Financially, the company has struggled to reassure investors. Its earnings reports have repeatedly missed analyst expectations, and UnitedHealth’s medical care ratio—a key metric showing the proportion of premiums spent on patient care—spiked, worrying analysts about profitability. In one particularly rough quarter, the company slashed its adjusted earnings per share guidance, sending shares down by over 22%—their worst single-day performance since 1998. When CEO Andrew Witty abruptly resigned, Stephen Hemsley was swiftly reinstalled as CEO, receiving a pay package with a $1 million base salary and $60 million in stock options set to vest over three years. The company also suspended its annual forecast, a move that sent shares tumbling another 16% and rattled investor confidence.

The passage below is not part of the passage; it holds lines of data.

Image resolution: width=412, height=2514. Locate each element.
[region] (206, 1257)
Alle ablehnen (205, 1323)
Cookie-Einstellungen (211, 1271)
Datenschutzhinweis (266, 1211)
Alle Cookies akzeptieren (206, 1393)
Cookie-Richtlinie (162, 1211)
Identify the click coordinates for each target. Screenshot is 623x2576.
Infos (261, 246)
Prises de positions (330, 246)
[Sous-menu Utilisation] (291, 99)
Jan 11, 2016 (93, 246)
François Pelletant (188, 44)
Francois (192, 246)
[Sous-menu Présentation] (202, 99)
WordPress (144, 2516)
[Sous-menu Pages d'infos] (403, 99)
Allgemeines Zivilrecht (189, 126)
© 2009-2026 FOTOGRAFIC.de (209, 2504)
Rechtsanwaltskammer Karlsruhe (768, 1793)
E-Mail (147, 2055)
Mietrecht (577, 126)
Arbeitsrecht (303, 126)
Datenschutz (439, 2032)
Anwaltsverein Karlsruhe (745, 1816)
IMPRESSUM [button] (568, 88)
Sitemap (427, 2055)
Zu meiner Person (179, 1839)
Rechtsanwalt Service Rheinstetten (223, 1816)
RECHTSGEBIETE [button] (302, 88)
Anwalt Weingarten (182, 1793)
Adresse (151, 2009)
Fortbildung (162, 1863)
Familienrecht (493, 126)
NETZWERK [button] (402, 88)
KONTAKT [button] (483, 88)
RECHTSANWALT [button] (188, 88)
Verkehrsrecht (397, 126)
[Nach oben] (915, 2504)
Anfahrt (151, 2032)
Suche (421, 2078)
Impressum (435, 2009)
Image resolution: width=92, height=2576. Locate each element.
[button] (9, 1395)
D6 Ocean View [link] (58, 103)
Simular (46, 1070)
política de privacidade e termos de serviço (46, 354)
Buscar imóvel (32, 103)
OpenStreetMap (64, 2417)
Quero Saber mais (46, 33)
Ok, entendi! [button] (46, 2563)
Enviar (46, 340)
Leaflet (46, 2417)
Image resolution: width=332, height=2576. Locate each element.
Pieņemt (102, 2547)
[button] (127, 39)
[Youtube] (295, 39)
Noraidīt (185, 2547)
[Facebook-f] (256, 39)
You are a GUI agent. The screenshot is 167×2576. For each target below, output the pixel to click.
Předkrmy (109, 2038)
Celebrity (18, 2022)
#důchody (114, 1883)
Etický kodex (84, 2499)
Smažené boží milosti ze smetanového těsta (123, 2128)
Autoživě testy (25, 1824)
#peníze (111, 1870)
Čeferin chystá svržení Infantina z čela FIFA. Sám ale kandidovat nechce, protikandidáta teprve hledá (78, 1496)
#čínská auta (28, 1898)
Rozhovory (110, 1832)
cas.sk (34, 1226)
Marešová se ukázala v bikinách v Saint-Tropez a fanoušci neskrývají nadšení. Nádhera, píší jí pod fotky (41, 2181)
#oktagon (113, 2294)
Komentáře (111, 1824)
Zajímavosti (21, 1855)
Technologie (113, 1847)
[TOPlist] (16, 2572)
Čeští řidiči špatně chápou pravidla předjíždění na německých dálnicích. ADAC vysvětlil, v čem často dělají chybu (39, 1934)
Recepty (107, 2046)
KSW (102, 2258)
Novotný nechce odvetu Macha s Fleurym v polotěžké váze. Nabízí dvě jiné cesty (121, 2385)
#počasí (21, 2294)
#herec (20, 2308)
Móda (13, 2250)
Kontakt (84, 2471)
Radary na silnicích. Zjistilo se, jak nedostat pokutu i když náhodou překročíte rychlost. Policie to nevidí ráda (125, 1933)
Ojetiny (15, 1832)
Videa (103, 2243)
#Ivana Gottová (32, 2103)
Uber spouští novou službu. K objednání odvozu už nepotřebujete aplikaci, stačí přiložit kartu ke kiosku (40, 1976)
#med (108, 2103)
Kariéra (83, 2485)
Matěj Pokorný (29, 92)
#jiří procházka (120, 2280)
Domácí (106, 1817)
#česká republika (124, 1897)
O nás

Despite these setbacks, UnitedHealth is still projecting more than $439 billion in revenue for 2026, with adjusted earnings per share north of $17.75 and a medical care ratio around 88.8%. CEO Hemsley, in a bid to calm nerves, told Reuters, “Momentum inside this organization is palpable.” Still, market watchers like James Harlow of Novare Capital Management remain cautious. Commenting on the Medicare proposals, Harlow warned that the changes “start to bring in worries about 2027 earnings growth.”
Investor sentiment is further complicated by the dual narratives emerging from valuation models. The bullish camp, assuming Medicare Advantage and Medicaid margin normalization and successful restructuring at Optum (UnitedHealth’s health services arm), sees a fair value of $392.24 per share, with revenue growth of 4.53% per year and earnings reaching $20 billion by 2028. The cautious narrative, on the other hand, factors in tighter CMS rates, ongoing policy probes, and regulatory pressure, pegging fair value at $284.09 per share with slower revenue growth and margin compression.
As the CMS comment window closes and the final rate announcement approaches, UnitedHealth traders are left watching policy news and sector moves for cues. The stakes are high: if the Medicare Advantage rate update remains stingy and stricter risk adjustment rules take hold, insurers may be forced to cut benefits, shrink networks, or even exit certain markets—moves that could further erode UnitedHealth’s standing.
For now, the company’s fate hangs in the balance, shaped by regulatory decisions, ongoing investigations, and the delicate trust of investors and patients alike. The coming weeks will be critical in determining whether UnitedHealth can weather this perfect storm—or if its troubles are only just beginning.